A further consideration, critical to the ultimate clinical application of EEG-to-EMG decoding, is its utility for individuals with severely impaired or absent EMG activity. Our current study, by design, relied on healthy participants where EMG provided a direct ground truth for model training. For target users lacking such signals, direct application of this specific regression model is challenging. While using normative EMG data from healthy individuals as a reference is a conceptual possibility, significant inter-subject variability in both EEG motor patterns and EMG expressions for similar intended movements would likely necessitate highly sophisticated subject-specific adaptation or alternative approaches. Future research for this population might explore shifting the decoding target to discrete motor intentions, leveraging motor imagery paradigms, or employing user-in-the-loop adaptive learning and reinforcement learning strategies that do not strictly require concurrent ground-truth EMG from the user. These avenues, however, introduce their own complexities and represent substantial research challenges in themselves, including the development of robust calibration techniques and managing potential increases in user cognitive load.

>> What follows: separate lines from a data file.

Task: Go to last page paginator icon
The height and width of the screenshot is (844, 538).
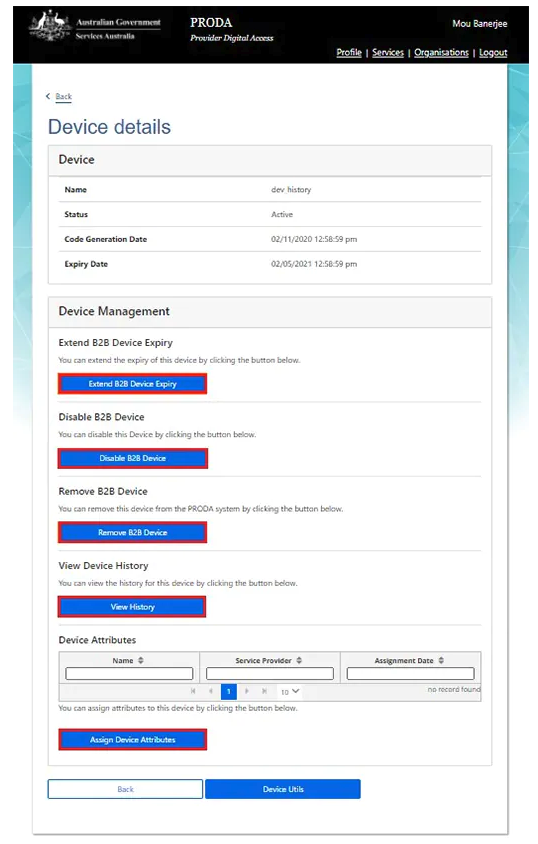Action: (264, 691)
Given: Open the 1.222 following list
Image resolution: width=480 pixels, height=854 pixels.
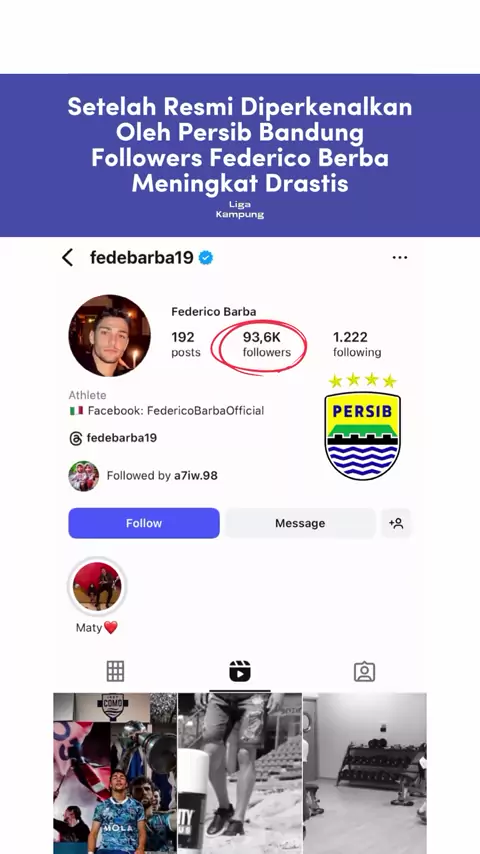Looking at the screenshot, I should pyautogui.click(x=357, y=345).
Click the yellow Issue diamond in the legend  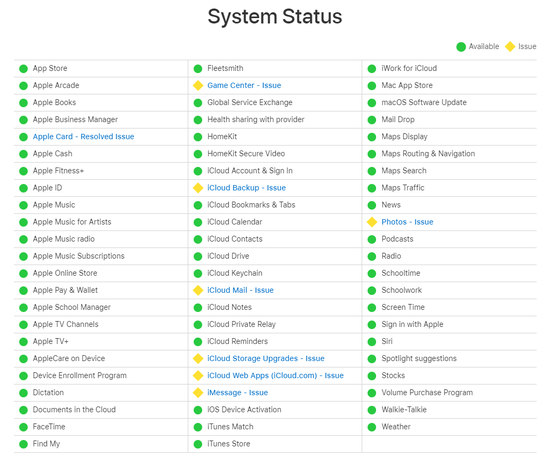pyautogui.click(x=510, y=46)
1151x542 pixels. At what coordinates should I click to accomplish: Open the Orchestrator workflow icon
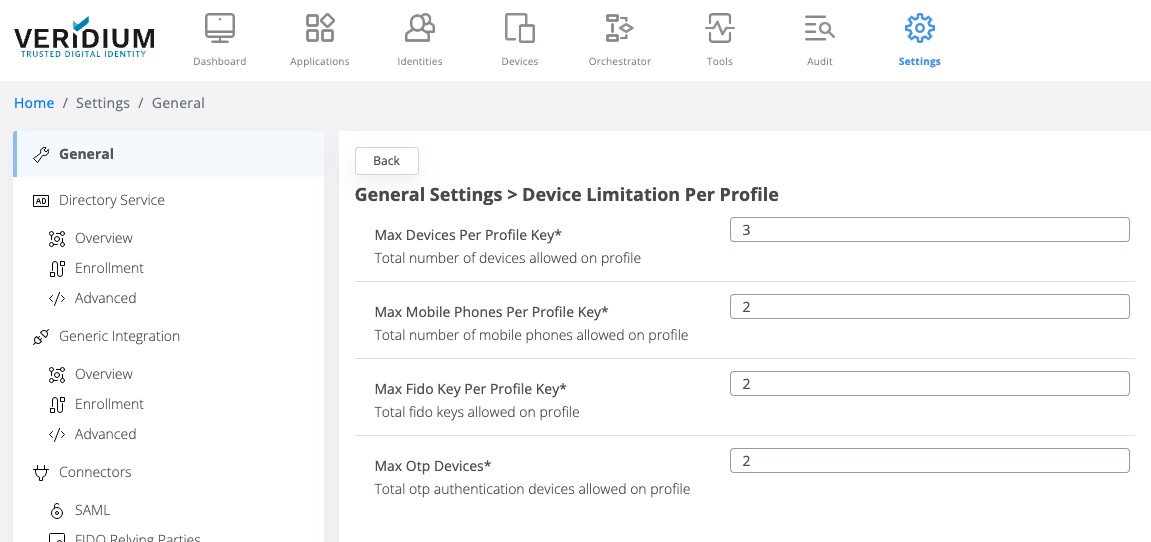coord(619,29)
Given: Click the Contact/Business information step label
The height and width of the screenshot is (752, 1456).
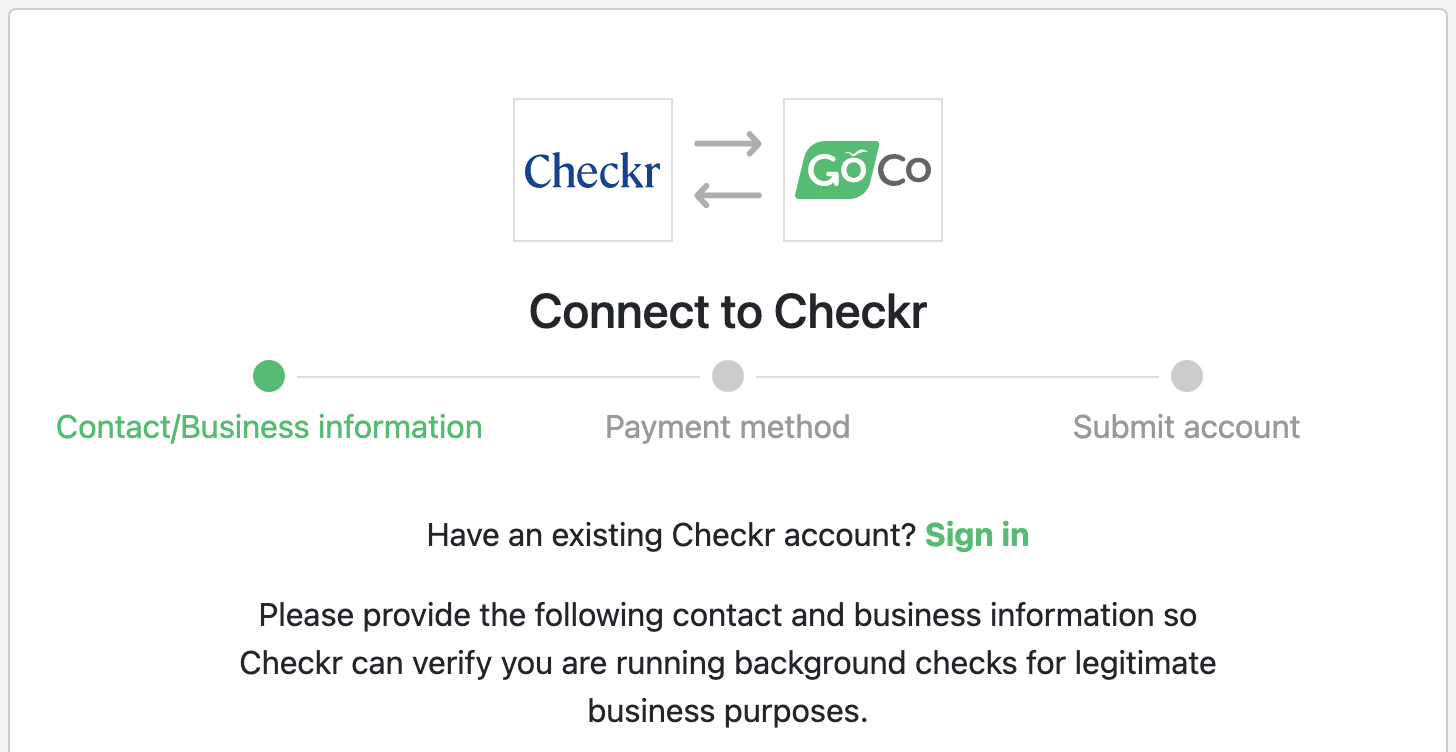Looking at the screenshot, I should (x=268, y=427).
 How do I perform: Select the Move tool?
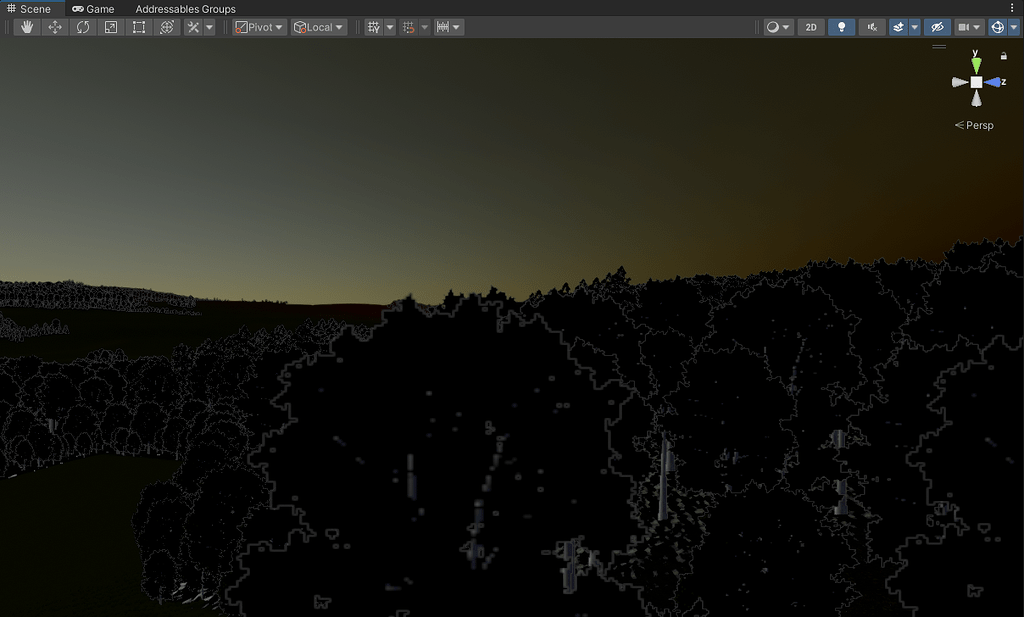tap(55, 27)
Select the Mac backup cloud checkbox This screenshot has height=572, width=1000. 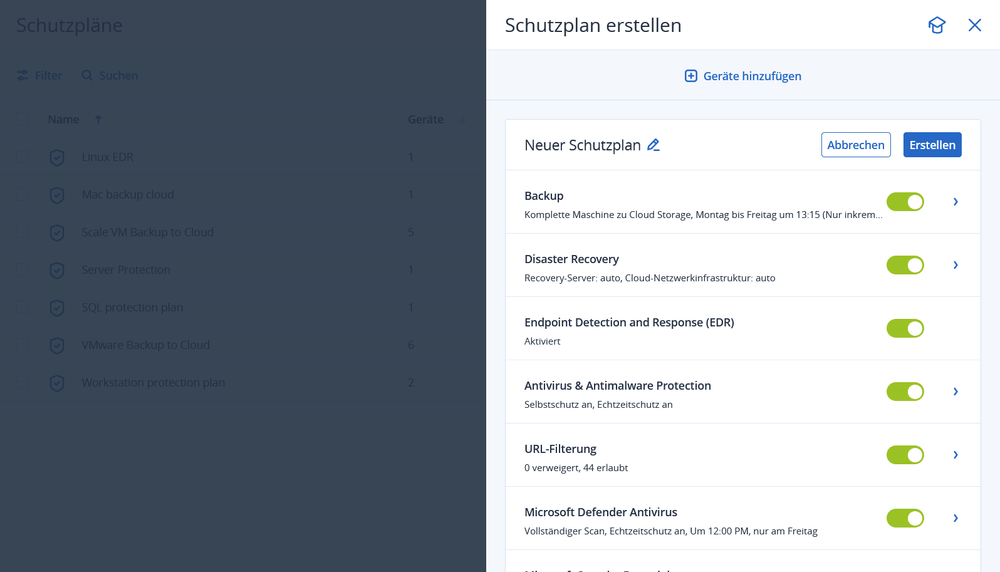(22, 195)
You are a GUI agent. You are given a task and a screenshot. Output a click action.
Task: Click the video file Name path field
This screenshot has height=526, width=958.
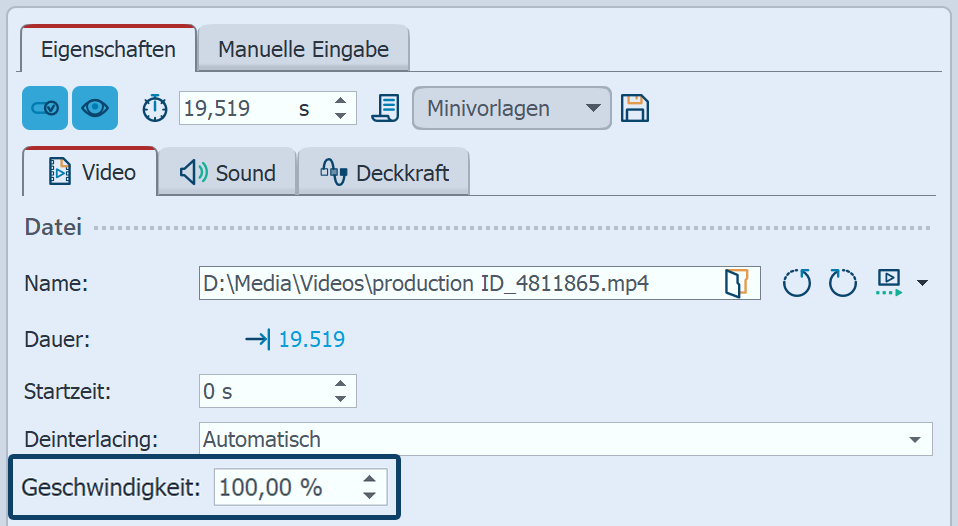click(x=458, y=283)
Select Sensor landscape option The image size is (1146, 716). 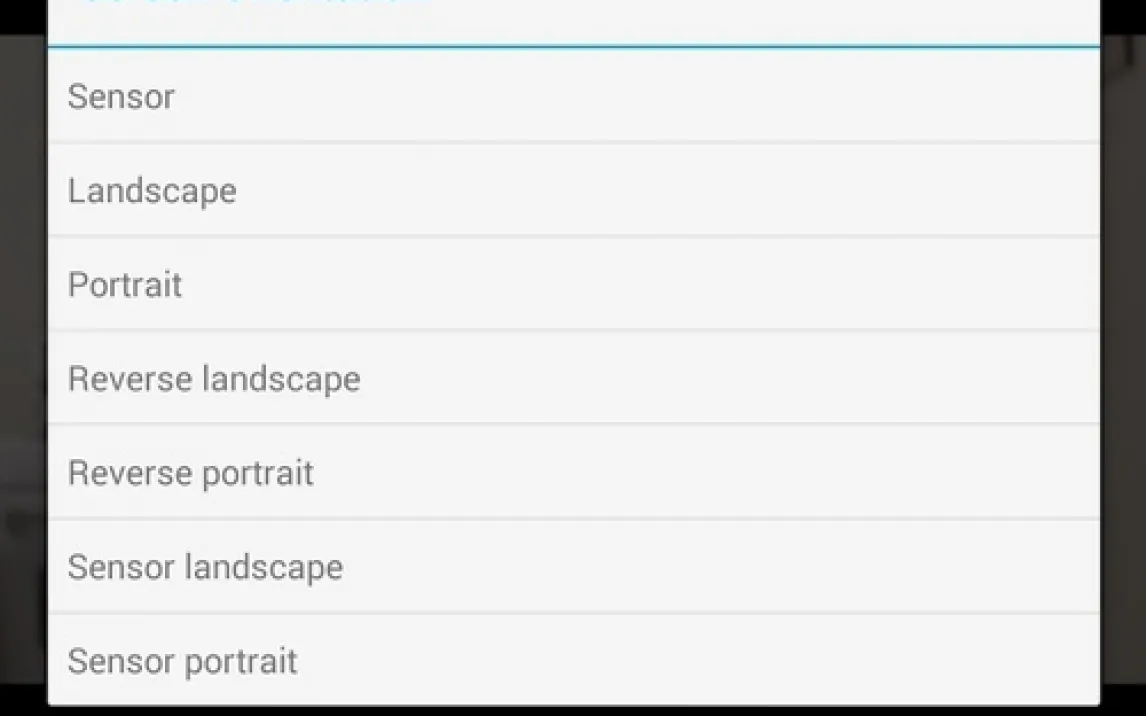coord(573,567)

Nevertheless, a key aspect of this work is the successful integration of distinct, physiologically-motivated feature domains from non-invasive recordings for muscle activity decoding. This approach contributes to the development of accessible and interpretable BCI systems for motor control, offering a valuable alternative, particularly when understanding the underlying neural dynamics is as important as decoding performance, a perspective that complements direct kinematic decoding strategies or purely accuracy-driven end-to-end methods.